Problem to work on: Substitute "Find each element" for every occurrence of "Locate each element" in the rows below, and write them out again with nothing else changed. Don't include the pictures in your answer.

Entries shown:
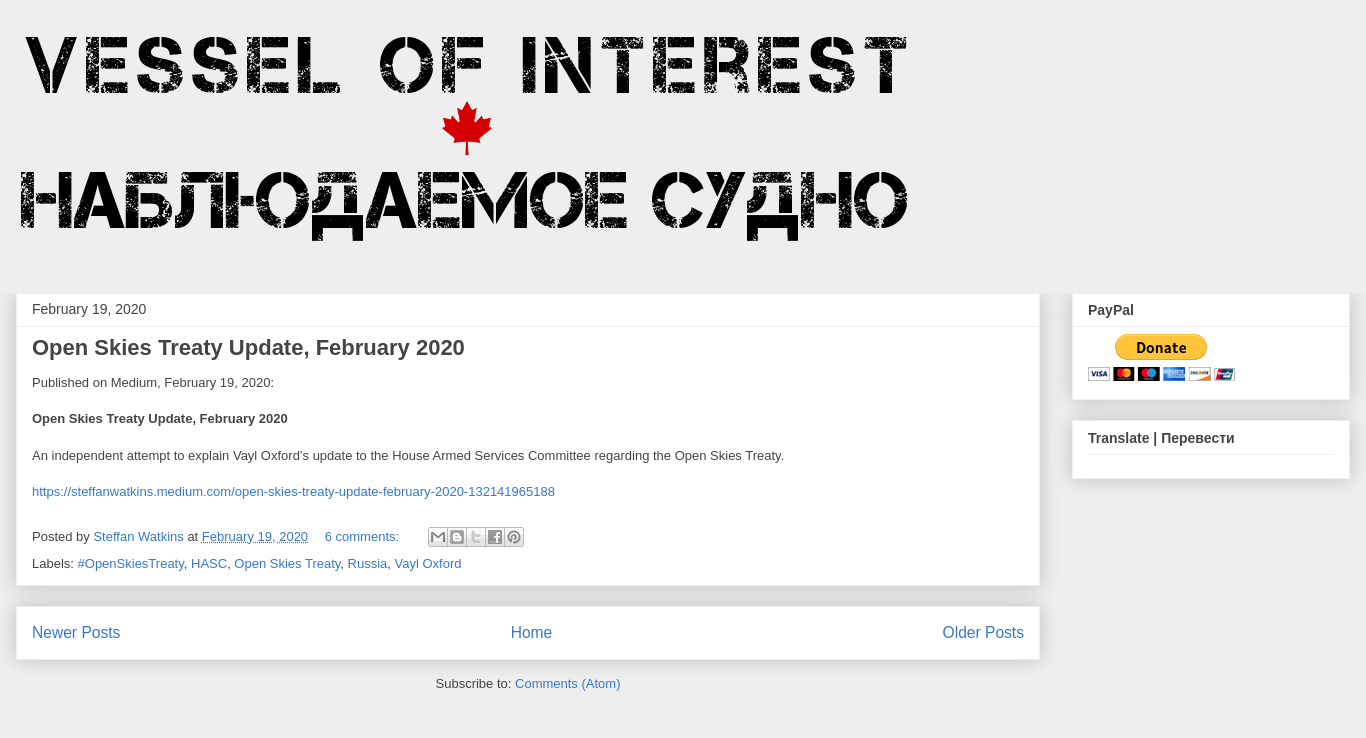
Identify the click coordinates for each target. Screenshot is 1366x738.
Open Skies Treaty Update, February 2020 (248, 347)
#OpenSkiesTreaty (131, 563)
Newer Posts (76, 632)
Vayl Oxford (428, 563)
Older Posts (983, 632)
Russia (368, 563)
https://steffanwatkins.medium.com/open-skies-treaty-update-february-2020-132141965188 (293, 491)
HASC (209, 563)
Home (532, 632)
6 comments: (364, 536)
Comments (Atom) (567, 683)
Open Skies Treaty (287, 563)
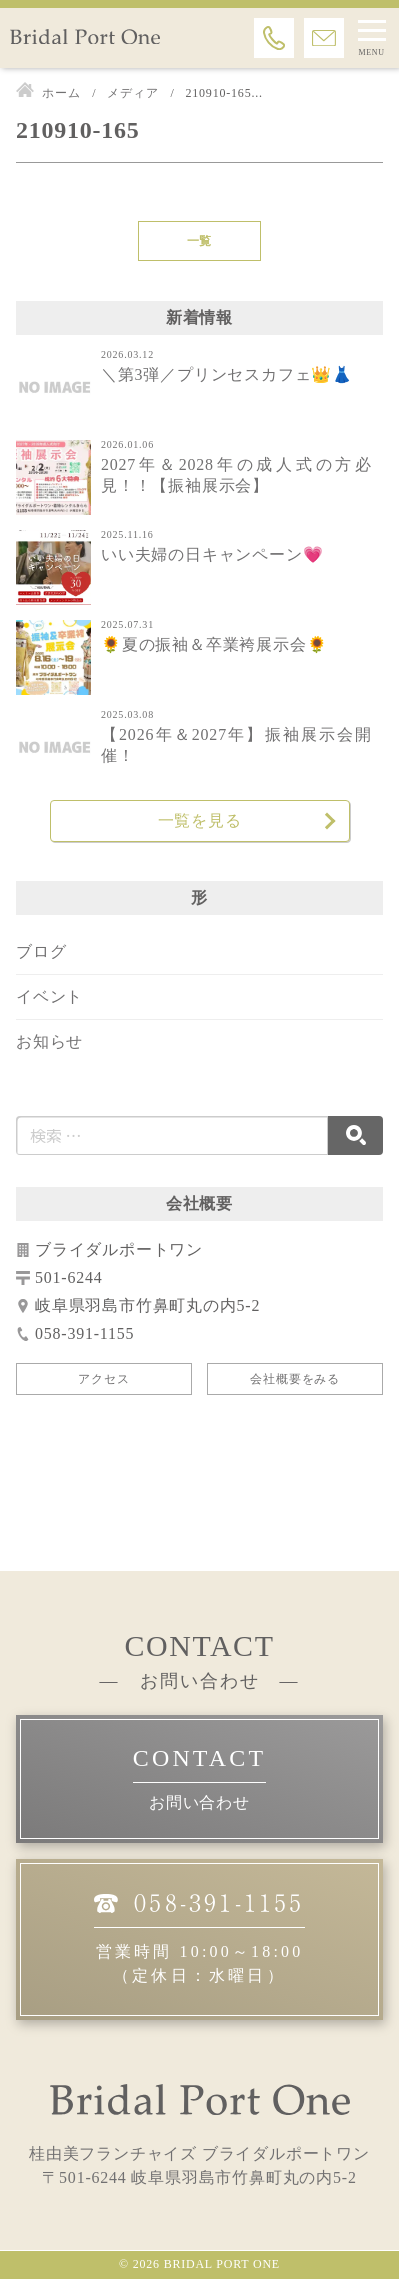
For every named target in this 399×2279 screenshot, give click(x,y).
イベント (49, 996)
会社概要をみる (295, 1379)
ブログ (41, 951)
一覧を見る (200, 820)
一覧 (200, 241)
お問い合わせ (199, 1802)
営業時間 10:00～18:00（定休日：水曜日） (199, 1936)
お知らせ (49, 1041)
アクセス (103, 1379)
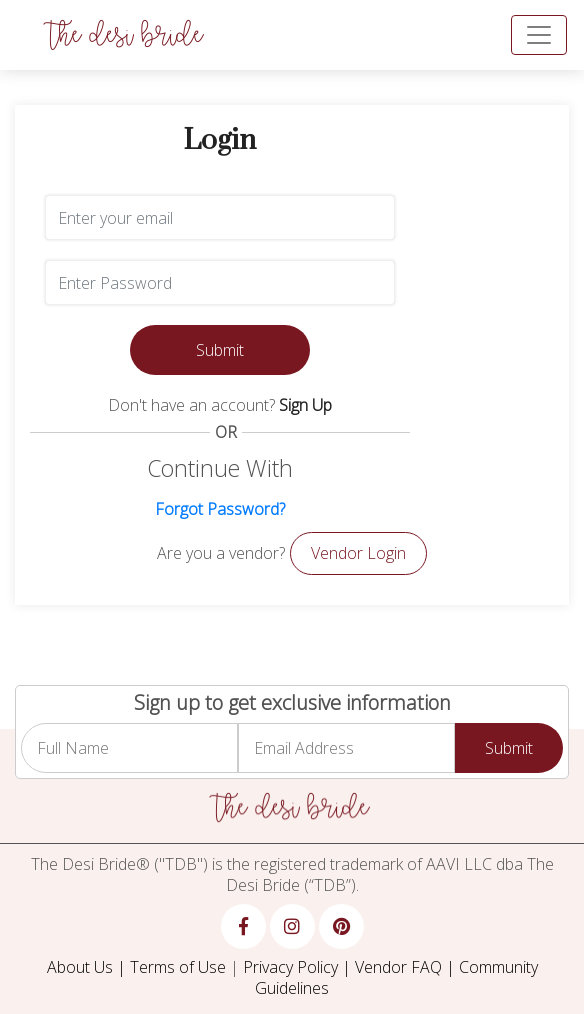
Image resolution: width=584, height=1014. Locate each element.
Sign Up (305, 405)
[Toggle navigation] (539, 35)
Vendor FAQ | (407, 967)
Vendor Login (358, 553)
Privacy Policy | (299, 967)
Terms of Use (178, 967)
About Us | (88, 967)
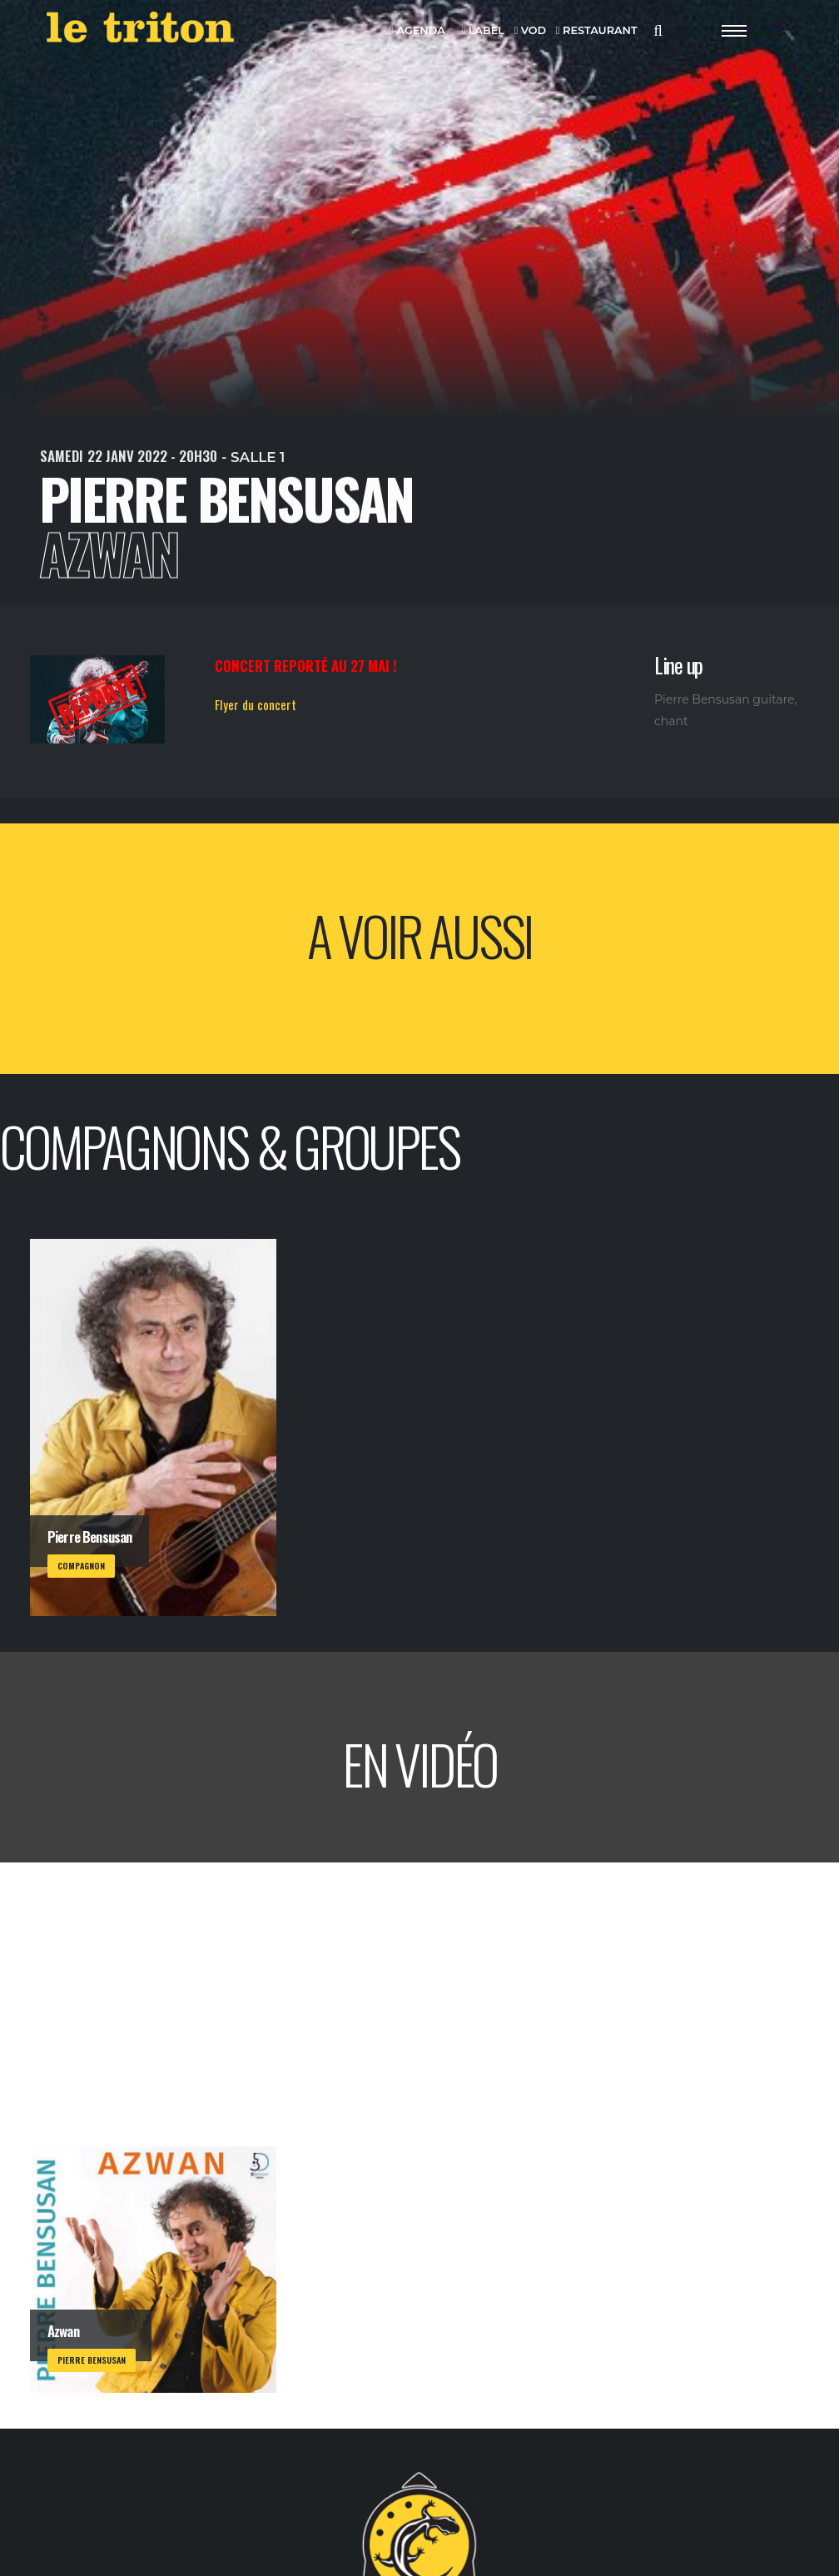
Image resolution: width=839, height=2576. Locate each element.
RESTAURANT (597, 31)
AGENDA (417, 31)
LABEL (482, 31)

Exercise result:
Identify the click coordinates for each target. Screenshot is 1366x738.
Open Skies Treaty Update, February 2020 (248, 347)
#OpenSkiesTreaty (131, 563)
Newer Posts (76, 632)
Vayl Oxford (428, 563)
Older Posts (983, 632)
Russia (368, 563)
https://steffanwatkins.medium.com/open-skies-treaty-update-february-2020-132141965188 (293, 491)
HASC (209, 563)
Home (532, 632)
6 comments: (364, 536)
Comments (Atom) (567, 683)
Open Skies Treaty (287, 563)
For every named target in this 399×2279 screenshot, give click(x,y).
イベント (49, 996)
会社概要をみる (295, 1379)
ブログ (41, 951)
一覧を見る (200, 820)
一覧 (200, 241)
お問い合わせ (199, 1802)
営業時間 10:00～18:00（定休日：水曜日） (199, 1936)
お知らせ (49, 1041)
アクセス (103, 1379)
Image resolution: width=584, height=1014. Find each element.
Sign Up (305, 405)
[Toggle navigation] (539, 35)
Vendor FAQ | (407, 967)
Vendor Login (358, 553)
Privacy Policy | (299, 967)
Terms of Use (178, 967)
About Us | (88, 967)
Image resolution: width=839, height=2576. Find each element.
RESTAURANT (597, 31)
AGENDA (417, 31)
LABEL (482, 31)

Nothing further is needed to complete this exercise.